Algo a alertava que iria errar de novo, aflita ela pensava. Mas o que poderia fazer naquela situação? Seus pensamentos eram antagônicos e a levavam de roldão num louco redomoinho. Queria muito ajudar, mesmo sabendo que poderia se envolver e ficar refém numa história esquisita, que não lhe pertencia.

Seu amigo era diferente.
Eles se amavam fraternalmente. Tinham ideais parecidos, ambos sobreviventes dos anos 70, mas ele vivia com mais liberdade, meio inconsequentemente, sempre meio duplo - um lado ameno, outro difícil. Isso os diferenciava e o levara por atalhos que ela não desejava trilhar. Nunca experimentara o lado mais obscuro da vida, nem os chás alucinógenos que ele apreciava, vez em quando, ou os cigarros de maconha que usava para relaxar.
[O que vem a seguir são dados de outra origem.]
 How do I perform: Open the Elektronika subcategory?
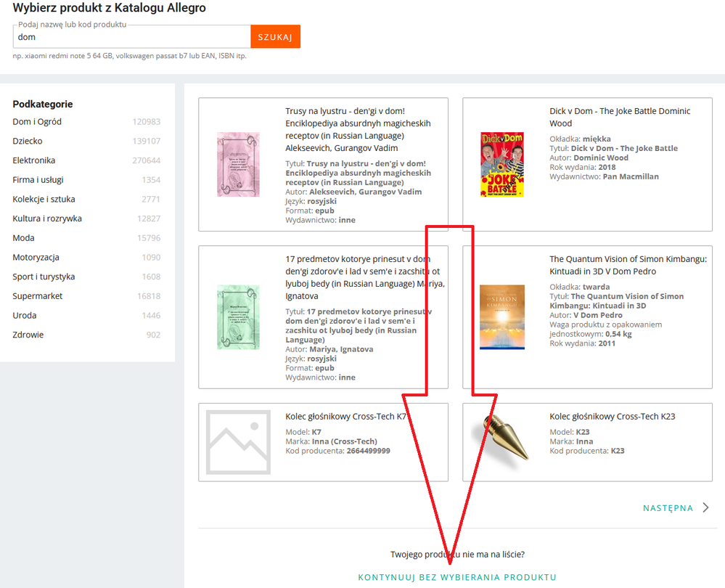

Ele lhe telefonara, pois se metera numa confusão tremenda. Ia ser preso por haver estado numa rave com uma moça em idade de ser sua filha. Fora intimado a explicar o que acontecera depois que saira com ela da tal festa.

Ela ficara abismada e não podia imaginá-lo numa situação assim tola e absurda, pois
ele não era um jovenzinho sem noção de nada. Quando ele pedira que ela falasse a seu favor, ela sentiu-se disposta a isso, porque gostava dele de fato. 

Então ele disse que ela teria que mentir ao delegado, afirmando que haviam estado juntos na noite anterior - o que representaria um álibi vital para si. Todo espírito ético dela se rebelara ante a idéia de uma tal mentira, ainda que
estivesse muito condoída pelo amigo. Nesse intante, algo desconfortável se remexera no fundo de sua memória. E ela se lembrou:

Uma vez, aos 10 anos, perdera a oportunidade de ajudar um amiguinho, e nunca esquecera aquele olhar acusador e magoado que o garoto lhe lançara. Quando, depois de pesar
todos os fatos, ela afinal se decidira a fazer algo, o tempo da reação passara, o menino havia sido severamente advertido e depois castigado - e ela nunca soubera se fora merecido ou não.

Agora ela sabia que convivera com esse fato desagradável no fundo de si, sempre se recriminando por ser indecisa e possuir uma sistemática mania de correção - como se isso, de um modo distorcido, fosse equivocado. Desenvolvera um complexo de culpa, achando-se responsável pela atitude dos outros.
....
O  doce olhar de seu amigo estava agora implorante e ansioso, fixo nela, confiante da amizade leal e desarmada dela. Sua vida poderia tomar um rumo bastante ruim e ele mergulhar num opróbrio público - perdendo respeito e o bom emprego. Ela o confortou como pode, até que a soma dos olhares, o do menino e do amigo, misturou-se em sua confusão interior - e ela chorou.

Deixou-o na delegacia e foi visitar a moça no hospital. O que ela ali viu gritou em sua carne como se ela mesma estivesse deitada naquele leito de dor e de indignação. A moça estava machucada e tomara lavagens para sair de sua overdose. Um trapo humano.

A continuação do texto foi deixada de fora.